The study, due for publication in the December issue of the journal Metabolism, was conducted by researchers from the University of Michigan in Ann Arbor, Fudan University in Shanghai, and Central South University in Changsha, China.
“Cinnamaldehyde (CA) is a food compound that has previously been observed to be protective against obesity and hyperglycemia in mouse models,” they wrote.
The next step was to assess how cinnamaldehyde, the compound that gives cinnamon its flavor and scent, will have the same effect in humans, and what it mechanism looks like.
Study design and results
Cell cultures from the fat-storing tissues of both mice and humans were used in this study. The human cells were isolated from four donors undergoing voluntary surgery.
The mice tissues were treated with cinnamaldehyde first, both in an acute manner (analyzed for a short period of time) and a chronic (over a longer period of time).

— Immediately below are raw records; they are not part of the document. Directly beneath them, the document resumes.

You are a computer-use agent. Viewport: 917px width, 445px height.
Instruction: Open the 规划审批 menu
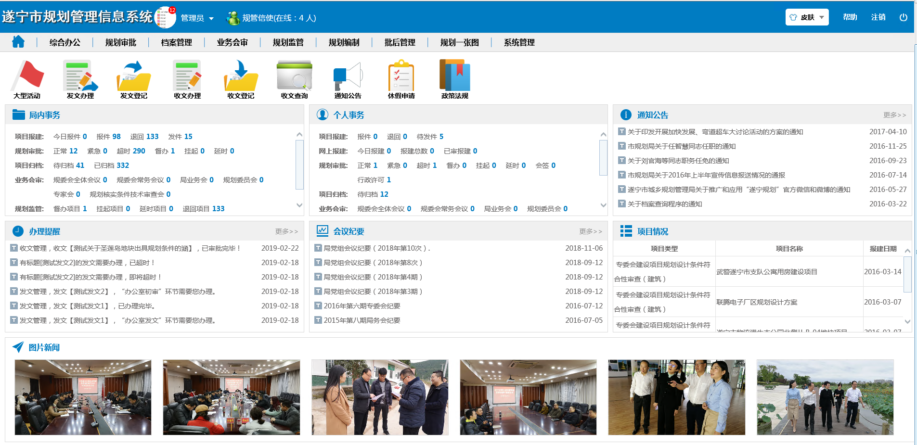(121, 43)
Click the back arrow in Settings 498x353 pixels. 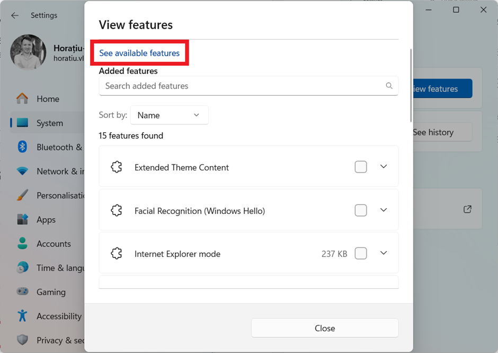[x=14, y=15]
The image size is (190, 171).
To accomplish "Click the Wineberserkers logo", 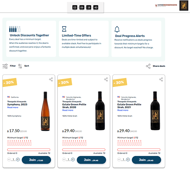I will coord(166,5).
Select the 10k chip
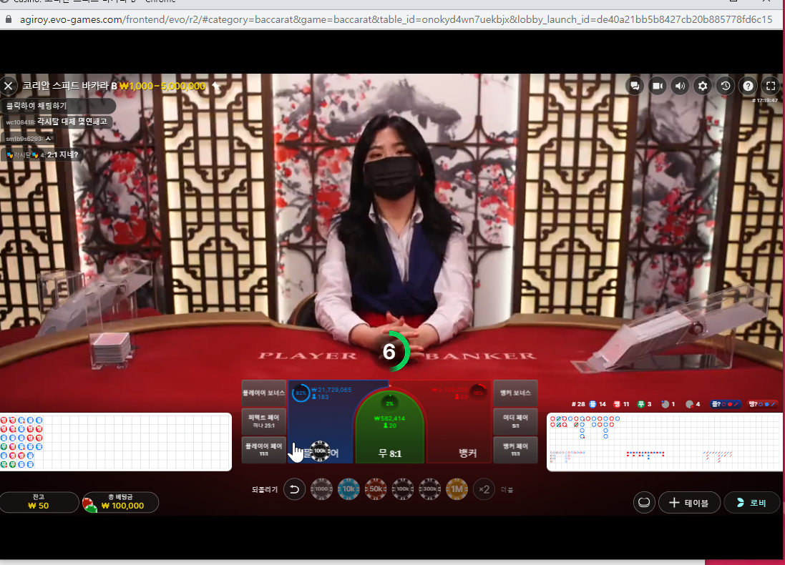 (x=348, y=489)
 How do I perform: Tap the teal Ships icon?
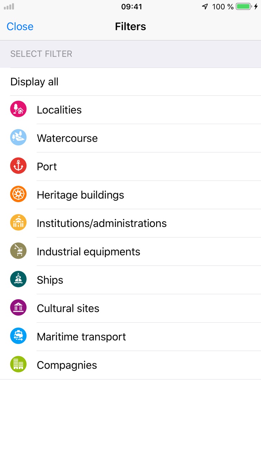18,279
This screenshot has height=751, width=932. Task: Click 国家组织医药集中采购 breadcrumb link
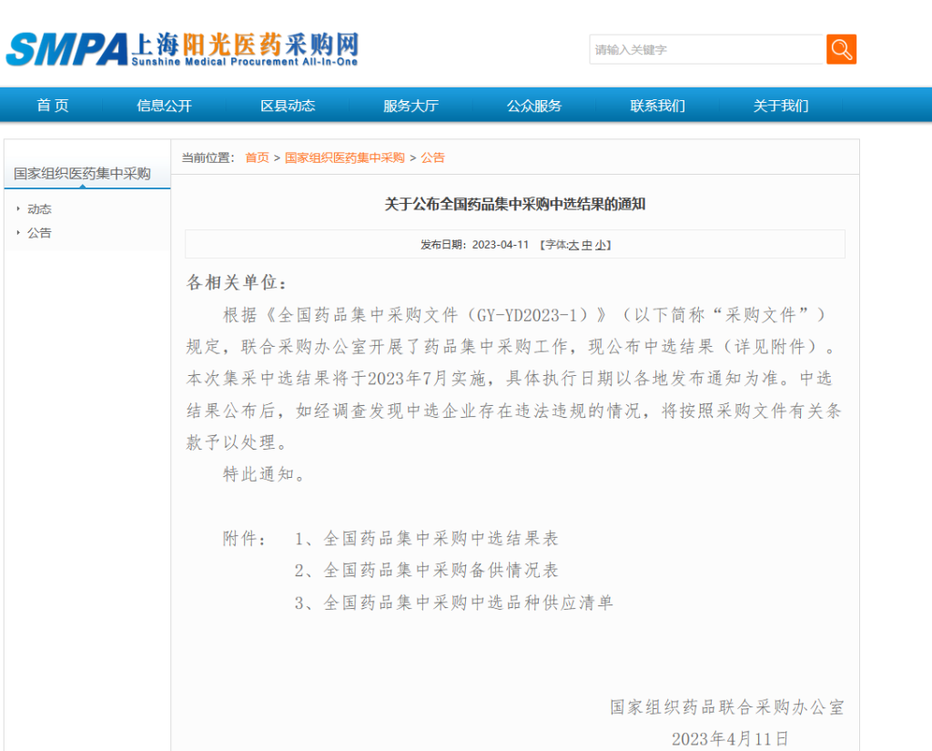pos(344,157)
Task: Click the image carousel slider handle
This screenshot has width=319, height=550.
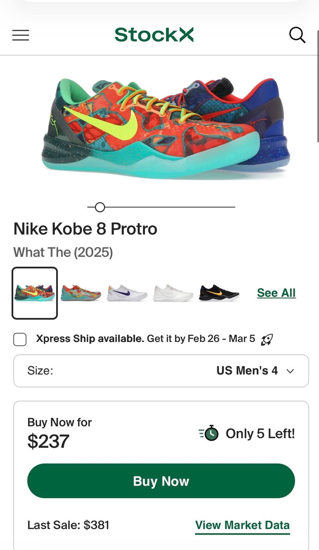Action: (x=100, y=207)
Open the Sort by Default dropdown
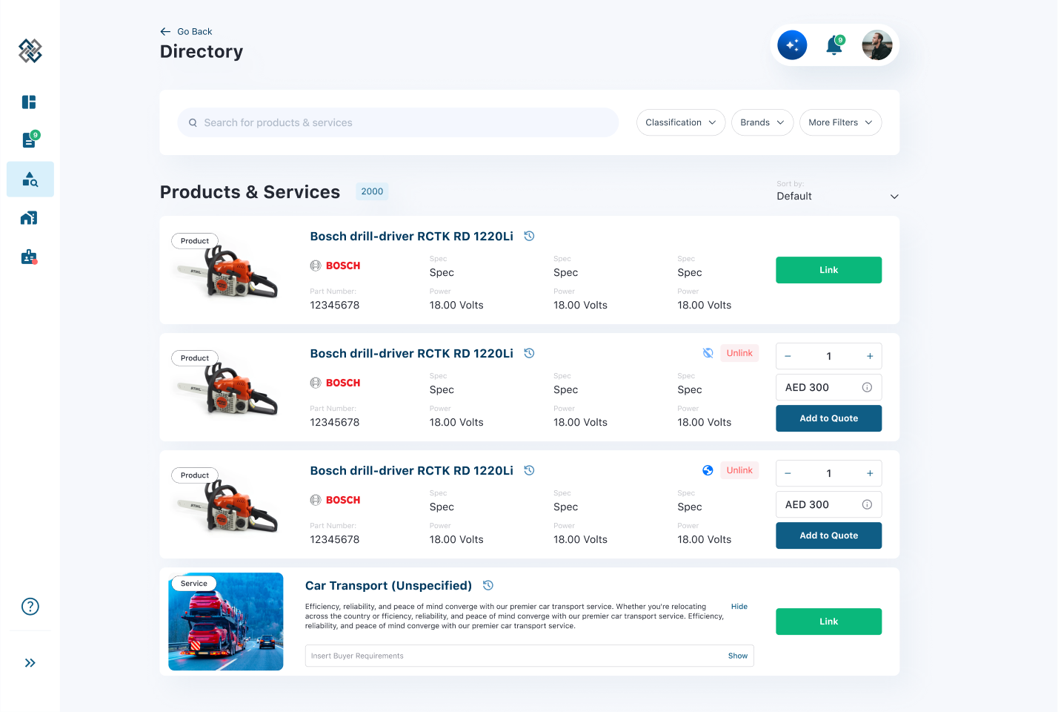 (x=837, y=196)
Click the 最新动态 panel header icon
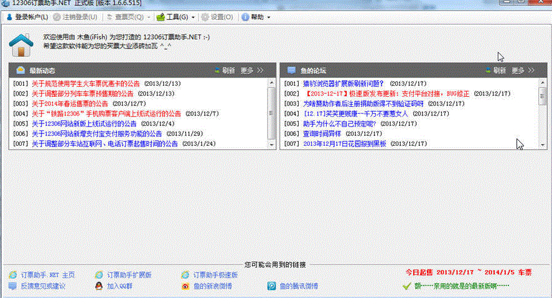This screenshot has width=552, height=298. [20, 70]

They found that acute exposure to the cinnamaldehyde upregulated thermogenesis, or the production of heat, in the tissue, which suggested the chemical compound’s anti-obese properties. Results were the same in chronic treatment.
In the human tissues, which came from human donors of different ethnicities and ages, the researchers consistently observed that cinnamaldehyde also activated thermogenesis in the tissue.
These results gave a mechanistic explanation for the anti-obesity effects of cinnamaldehyde observed in previous studies, according to the researchers, further supporting its potential metabolic benefits on humans.
“Given the wide usage of cinnamon in the food industry, the notion that this popular food additive, instead of a drug, may activate thermogenesis, could ultimately lead to therapeutic strategies against obesity that are much better adhered to by participants,” they added.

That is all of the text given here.